I really wish errors were typed in GraphQL (and Swift too!).
Takeaway: Handling the results of a fetch
or perform
requires some knowledge about the various layers of the network stack. Make sure you've considered the possible errors at each layer and how can you help your user recover from them.
Equatable structs
The codegen utility included in AWS Amplify and part of Apollo's tooling does not support generating structs that conform to Equatable
. Generated enums do conform to Equatable
.
The way structs are laid out, all the struct's data is stored in a dictionary [String: Any?]
(typealiased as Snapshot
). Its typed properties are decoded from or encoded into that dictionary on the fly in a property's getter and setter, respectively.
Equatable
could probably be generated the old fashioned way by comparing all properties. I'm unsure of whether this could introduce performance problems for deeply nested structs due to the lazy (and non-cached) decoding.
This was discussed in a (now closed) GitHub issue.
Takeaway: Code generated enums conform to Equatable
. Code generated structs do not conform to Equatable
. If you need Equatable
structs, you'll have to write the ==
function yourself manually, generate it with a tool like Sourcery, or create wrapper structs.
Query watching
AWSAppSyncClient
has a useful watch
feature that allows you to receive updates to any resources fetched by the query you're watching throughout the lifetime of the watch
. Experimenting with this feature, I've found a few conceptual points to keep in mind.
watch
works by first adding a subscription to any changes to the store. Next, it makes a normal fetch with the same configurable cache policy options available to fetch
. The results of this initial fetch are used to create a list of dependentKeys
. When the cache notifies the GraphQLQueryWatcher
that its contents have changed, the GraphQLQueryWatcher
checks if any of the changed keys are contained in its dependentKeys
, and if so, it fetches the query again (with cache policy .returnCacheDataElseFetch
) then calls the closure registered in watch
with the result.
Set up the cache key identifier on your store
As stated in the docs, you have to tell apolloClient
how you uniquely identify your resources:
// Use something other than "id" if your GraphQL type is different appSyncClient?.apolloClient?.cacheKeyForObject = { $0["id"] }
In their example, it says that a Post
with id = 1
would be cached as Post:1
. However, in my testing, only the id
itself is used (i.e. 1
). Currently, we have id
s that are unique across our resources, but if you don't, you may need to investigate this more to ensure you don't have key collisions in the cache.

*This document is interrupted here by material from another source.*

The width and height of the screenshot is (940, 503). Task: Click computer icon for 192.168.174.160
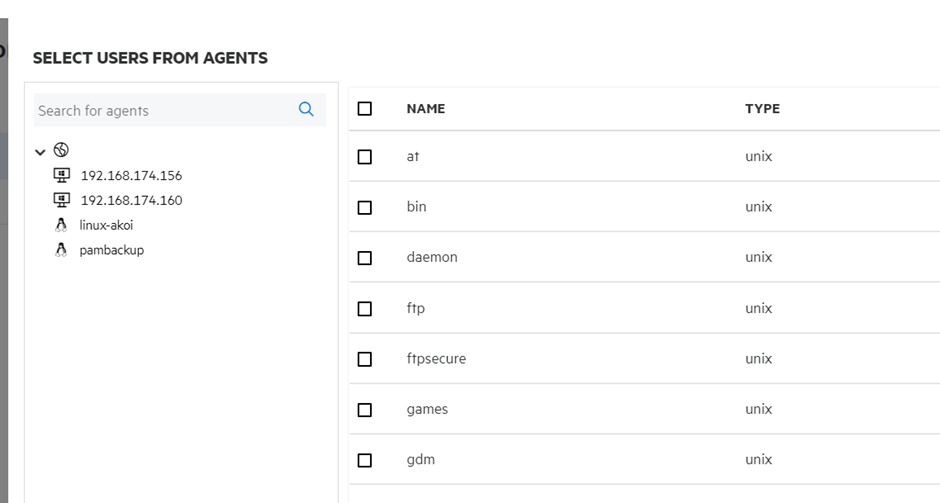coord(62,200)
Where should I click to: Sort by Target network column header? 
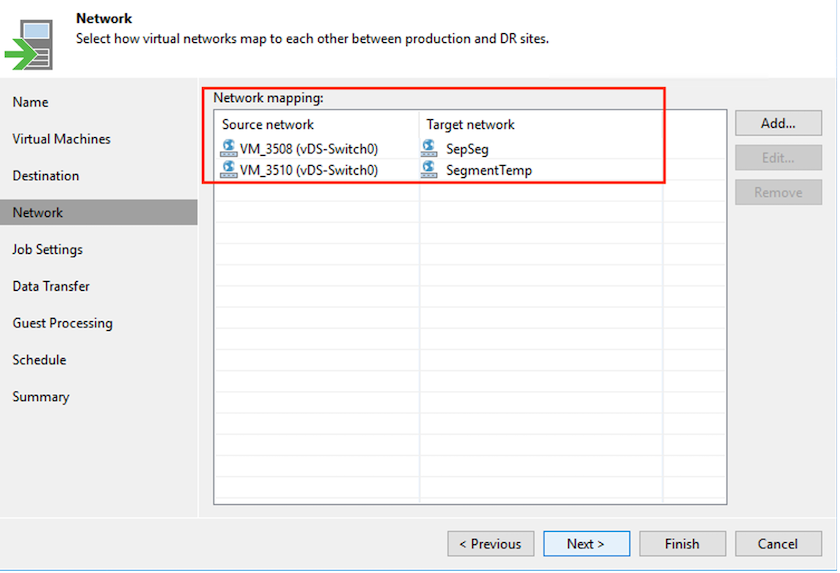[470, 125]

A fetch must succeed before watching will work
Since dependentKeys
are derived from the results of the first fetch
(and is regenerated on subsequent fetches), this fetch
has to be successful in order for the watch
to respond to changes produced by other queries.
If you use watch
, you have to allow your user to retry in case the initial fetch fails. Call GraphQLQueryWatcher.refetch()
. Even if the same query is fetched from a different part of your app, this query must succeed at least once in order to receive changes.
Use a pessimistic cache policy
You essentially cannot (safely) use the .returnCacheDataDontFetch
cache policy with watch
.
Granted, it's rare case to want to do so. But if you thought that the partial results from a different query in your app could be picked up by a watch query, this won't work. It has to be the exact same query and it has to have been fetched before with the exact same parameters from the server.
If you used .returnCacheDataDontFetch
as the cache policy and the fetch resulted in a cache miss, you would have to call refetch()
anyway to make a fetch to the server.
It's not straightforward to use watch with paging queries
It's common in GraphQL to use a Connection
type to implement indefinite paging.
Let's look at the following GraphQL schema:
type MovieConnection { movies: [Movie!]! # contains a maximum of 10 items nextToken: String } type Query { getLatestMovies(nextToken: String): MovieConnection! getMovie(id: Int!): Movie! }
For example, if you set up a watch for the first call to getLatestMovies(nextToken: nil)
, this watch will only respond to changes to the 10 Movie
resources returned by the query. If you make a normal fetch
request for the next page using nextToken
, the watch you have set up will not observe changes in the Movie
resources returned in the second request.
If you wanted to respond to changes to any Movie
returned in any pages, you'd have to do a watch
for each page and add the GraphQLQueryWatcher
to a collection. The logic in your result handlers would depend heavily on how you structured your data source since the result could be an add or an update.
It's not possible to watch resources outside a query
It's probably obvious from the interface to watch
since the first parameter is of type GraphQLQuery
, but you cannot watch for changes to an arbitrary key in the cache. For example, if there was a resource in your database keyed by id 12345
, you can't simply register a watcher with a dependent key for this id
.
Any connection between resources and queries must be resolved by the server
If you have two different queries that you know reference the same object, that relationship must be codified by the server.
Continuing with the getLatestMovies
example in the previous section, imagine we received a list of 10 Movie
s and wanted to watch for granular changes in the Movie
with id = 12345
.
To accomplish this you might think you could simply call:
let watcher = appSyncClient.watch(query: GetMovieQuery(id: 12345), cachePolicy: .returnCacheDataDontFetch, queue: .main, resultHandler: { (result, error) in ... }
But this would not work! It would result in a cache miss and the watch would be inert until refetch()
was called.
Although the Movie
returned by GetMovieQuery(id: 12345)
is already in the cache, the association between the query itself and the Movie
resource can't be resolved by AppSync/Apollo until the server returns the result for the query and this result is cached too.
Conclusion
In this post, I outlined some development points to watch out for in the Authentication, Storage, and API SDKs of AWS AppSync. I hope the takeaways from this post are valuable for current and future users of AWS AppSync.